After Labor's victory at the 2007 election, new Prime Minister Kevin Rudd appointed Crean to the Cabinet as Minister for Trade. In this role, Crean visited Singapore and Vietnam to pursue Australia's trade and economic interests at a range of ministerial and other high-level meetings. Crean also attended the APEC Meeting of Ministers Responsible for Trade and the OECD Roundtable on Sustainable Development on behalf of the Australian Government.

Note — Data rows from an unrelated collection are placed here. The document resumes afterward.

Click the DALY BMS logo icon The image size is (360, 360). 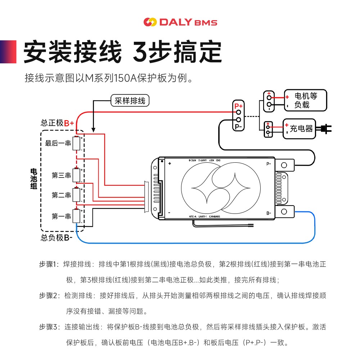click(x=150, y=22)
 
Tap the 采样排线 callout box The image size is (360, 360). click(x=130, y=100)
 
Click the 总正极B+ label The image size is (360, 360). click(x=57, y=123)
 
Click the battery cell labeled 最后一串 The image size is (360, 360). click(x=76, y=143)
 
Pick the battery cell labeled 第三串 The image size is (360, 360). click(x=76, y=175)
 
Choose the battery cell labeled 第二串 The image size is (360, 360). click(x=76, y=195)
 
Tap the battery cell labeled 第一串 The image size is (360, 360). click(x=76, y=216)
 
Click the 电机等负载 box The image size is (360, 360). click(x=305, y=100)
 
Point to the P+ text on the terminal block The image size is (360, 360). click(x=238, y=106)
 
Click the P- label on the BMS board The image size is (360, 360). click(x=269, y=164)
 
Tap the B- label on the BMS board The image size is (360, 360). click(x=269, y=213)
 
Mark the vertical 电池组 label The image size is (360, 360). click(x=33, y=179)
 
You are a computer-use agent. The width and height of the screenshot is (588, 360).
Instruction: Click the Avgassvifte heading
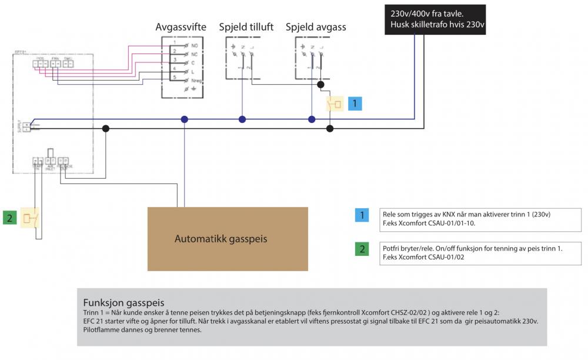[x=181, y=28]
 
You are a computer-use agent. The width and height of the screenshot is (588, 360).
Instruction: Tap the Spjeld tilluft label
[x=246, y=28]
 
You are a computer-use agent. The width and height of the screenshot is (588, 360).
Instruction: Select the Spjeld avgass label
[x=316, y=28]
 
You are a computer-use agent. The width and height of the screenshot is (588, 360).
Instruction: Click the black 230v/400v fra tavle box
[x=435, y=19]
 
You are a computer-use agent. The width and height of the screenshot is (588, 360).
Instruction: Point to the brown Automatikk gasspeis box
[x=228, y=239]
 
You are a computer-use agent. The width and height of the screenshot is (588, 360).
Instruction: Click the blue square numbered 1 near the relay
[x=355, y=104]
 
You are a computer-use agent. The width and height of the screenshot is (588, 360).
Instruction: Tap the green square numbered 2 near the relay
[x=10, y=218]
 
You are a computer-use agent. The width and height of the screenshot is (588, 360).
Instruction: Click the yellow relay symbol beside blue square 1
[x=335, y=105]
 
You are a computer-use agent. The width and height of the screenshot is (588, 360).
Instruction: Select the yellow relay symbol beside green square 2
[x=29, y=218]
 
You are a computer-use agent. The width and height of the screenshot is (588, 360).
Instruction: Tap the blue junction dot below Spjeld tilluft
[x=242, y=119]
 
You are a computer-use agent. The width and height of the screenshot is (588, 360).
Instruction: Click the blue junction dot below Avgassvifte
[x=185, y=119]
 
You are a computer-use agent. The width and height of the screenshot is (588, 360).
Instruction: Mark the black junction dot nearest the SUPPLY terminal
[x=106, y=128]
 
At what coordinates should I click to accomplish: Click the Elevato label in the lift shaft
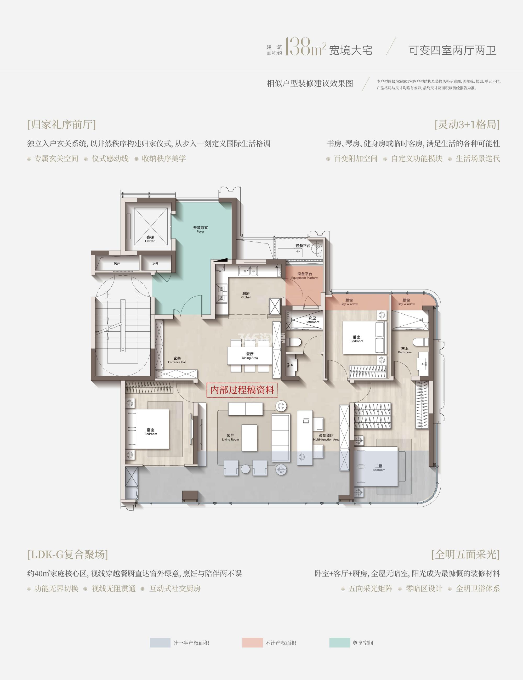150,239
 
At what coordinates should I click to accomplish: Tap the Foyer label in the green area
201,229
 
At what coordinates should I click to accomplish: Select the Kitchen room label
246,295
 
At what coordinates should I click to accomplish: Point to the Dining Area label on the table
250,356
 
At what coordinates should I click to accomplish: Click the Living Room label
230,438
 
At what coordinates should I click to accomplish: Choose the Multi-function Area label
326,438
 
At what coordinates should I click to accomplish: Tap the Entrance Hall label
177,360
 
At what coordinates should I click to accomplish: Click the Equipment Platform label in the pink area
305,276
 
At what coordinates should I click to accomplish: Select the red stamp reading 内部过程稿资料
242,390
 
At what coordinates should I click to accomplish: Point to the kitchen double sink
248,271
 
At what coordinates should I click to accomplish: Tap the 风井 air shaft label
117,263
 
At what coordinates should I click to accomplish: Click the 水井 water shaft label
155,263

Crean also co-chaired the 8th Joint Trade and Economic Cooperation Committee with the Vietnamese Minister of Planning and Investment Võ Hồng Phúc in Hanoi, leading to an improvement in the trading relationship between Australia and Vietnam.

Following Julia Gillard's election unopposed as Prime Minister in June 2010, Crean was appointed to replace Gillard in the role of Minister for Education, Employment and Workplace Relations, with Stephen Smith taking over as Minister for Trade. After the 2010 election, Gillard reshuffled the Cabinet and appointed Crean as Minister for the Arts and Minister for Regional Development and Local Government.

On 21 March 2013, following significant leadership tensions arising from poor opinion polling, Crean called for Gillard to spill the leadership, with the aim of encouraging Rudd to challenge for the position of Prime Minister. This marked a change in Crean's position; he had long been a committed supporter of Gillard. Crean said he would challenge Wayne Swan for the role of Deputy Leader, if Rudd ran for the leadership. However, Rudd declined to run for the leadership, leaving Gillard to retain the leadership unopposed. Gillard quickly sacked Crean from the Cabinet, expressing publicly her disappointment at his "disloyalty" to her. Before his sacking, Crean had been one of the few federal politicians to have never spent a day on the backbench. After Rudd did eventually replace Gillard as Prime Minister in June 2013, Crean ran for the position of Deputy Leader but was defeated by Anthony Albanese by 61 votes to 38. Crean subsequently announced he would retire from politics at the 2013 election.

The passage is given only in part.